■ Work to complete ■
A) Answer these questions about the court order:
(i) To which court is the action to be remanded?
(ii) What document number does Defendant Panasonic's Motion to Dismiss carry?
(iii) Which defendant joined Hussmann's Motion to Dismiss?
B) List every motion or request that the court order rules on, with the ruling given for each.

Accordingly, IT IS HEREBY ORDERED that Plaintiff's Motion to Remand (Doc. 23) is GRANTED in part and DENIED in part.
IT IS FURTHER ORDERED that the Clerk of the Court shall REMAND this action to the 21st Judicial Circuit Court of Missouri (St. Louis County) from which it was removed.
IT IS FURTHER ORDERED that Plaintiff's request for attorney's fees (Doc. 23) is DENIED.
IT IS FURTHER ORDERED that Defendant Panasonic's Motion to Dismiss (Doc. 11) is DENIED as moot.
IT IS FINALLY ORDERED that Defendant Hussmann's Motion to Dismiss (Doc. 13), which Panasonic joined, is DENIED as moot.

[Stored items]
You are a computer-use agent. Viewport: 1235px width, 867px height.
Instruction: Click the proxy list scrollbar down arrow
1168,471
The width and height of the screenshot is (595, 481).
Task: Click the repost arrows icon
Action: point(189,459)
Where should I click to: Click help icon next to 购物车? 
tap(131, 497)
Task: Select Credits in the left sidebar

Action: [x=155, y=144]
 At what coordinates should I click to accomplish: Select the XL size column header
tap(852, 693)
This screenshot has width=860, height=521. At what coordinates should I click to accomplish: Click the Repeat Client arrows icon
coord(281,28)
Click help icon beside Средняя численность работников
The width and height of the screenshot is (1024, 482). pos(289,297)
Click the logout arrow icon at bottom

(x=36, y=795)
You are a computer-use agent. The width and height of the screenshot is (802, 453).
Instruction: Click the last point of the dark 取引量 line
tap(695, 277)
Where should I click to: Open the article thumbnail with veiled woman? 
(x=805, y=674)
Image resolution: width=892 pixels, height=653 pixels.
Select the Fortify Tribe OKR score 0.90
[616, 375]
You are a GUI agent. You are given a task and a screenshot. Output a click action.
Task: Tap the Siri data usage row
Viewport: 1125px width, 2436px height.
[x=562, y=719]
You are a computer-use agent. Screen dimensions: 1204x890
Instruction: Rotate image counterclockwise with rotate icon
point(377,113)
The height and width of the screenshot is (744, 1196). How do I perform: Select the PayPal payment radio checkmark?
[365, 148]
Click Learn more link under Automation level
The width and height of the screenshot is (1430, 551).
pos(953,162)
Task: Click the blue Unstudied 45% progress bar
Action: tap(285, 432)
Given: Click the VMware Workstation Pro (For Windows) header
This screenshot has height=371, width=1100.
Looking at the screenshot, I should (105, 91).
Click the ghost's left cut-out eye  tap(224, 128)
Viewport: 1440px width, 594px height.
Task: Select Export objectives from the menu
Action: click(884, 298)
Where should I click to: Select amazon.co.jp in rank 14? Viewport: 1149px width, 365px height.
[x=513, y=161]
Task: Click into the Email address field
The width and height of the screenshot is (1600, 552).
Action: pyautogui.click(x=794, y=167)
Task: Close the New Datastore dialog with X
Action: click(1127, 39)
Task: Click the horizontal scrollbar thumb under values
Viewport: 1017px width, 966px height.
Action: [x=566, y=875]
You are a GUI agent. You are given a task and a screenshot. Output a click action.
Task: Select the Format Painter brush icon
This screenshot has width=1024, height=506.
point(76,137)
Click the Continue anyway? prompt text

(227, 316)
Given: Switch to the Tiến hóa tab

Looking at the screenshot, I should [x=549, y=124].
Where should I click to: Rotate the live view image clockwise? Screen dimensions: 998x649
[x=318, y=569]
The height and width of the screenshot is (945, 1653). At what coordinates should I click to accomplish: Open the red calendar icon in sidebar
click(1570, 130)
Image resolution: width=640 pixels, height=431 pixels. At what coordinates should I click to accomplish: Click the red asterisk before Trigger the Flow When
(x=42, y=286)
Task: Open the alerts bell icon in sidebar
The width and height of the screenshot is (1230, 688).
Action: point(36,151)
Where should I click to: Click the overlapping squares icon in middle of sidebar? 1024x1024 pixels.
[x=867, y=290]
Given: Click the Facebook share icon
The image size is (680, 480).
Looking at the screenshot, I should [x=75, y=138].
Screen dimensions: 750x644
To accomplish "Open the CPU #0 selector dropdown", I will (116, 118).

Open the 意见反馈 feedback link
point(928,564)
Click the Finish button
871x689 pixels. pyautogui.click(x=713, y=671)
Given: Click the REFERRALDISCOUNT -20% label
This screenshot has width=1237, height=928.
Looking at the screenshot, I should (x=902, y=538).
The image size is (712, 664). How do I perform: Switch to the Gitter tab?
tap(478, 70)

■ Results of the exercise ■
A)
(i) The 21st Judicial Circuit Court of Missouri (St. Louis County)
(ii) Doc. 11
(iii) Panasonic

B)
- Plaintiff's Motion to Remand (Doc. 23): GRANTED in part and DENIED in part
- Plaintiff's request for attorney's fees (Doc. 23): DENIED
- Defendant Panasonic's Motion to Dismiss (Doc. 11): DENIED as moot
- Defendant Hussmann's Motion to Dismiss (Doc. 13): DENIED as moot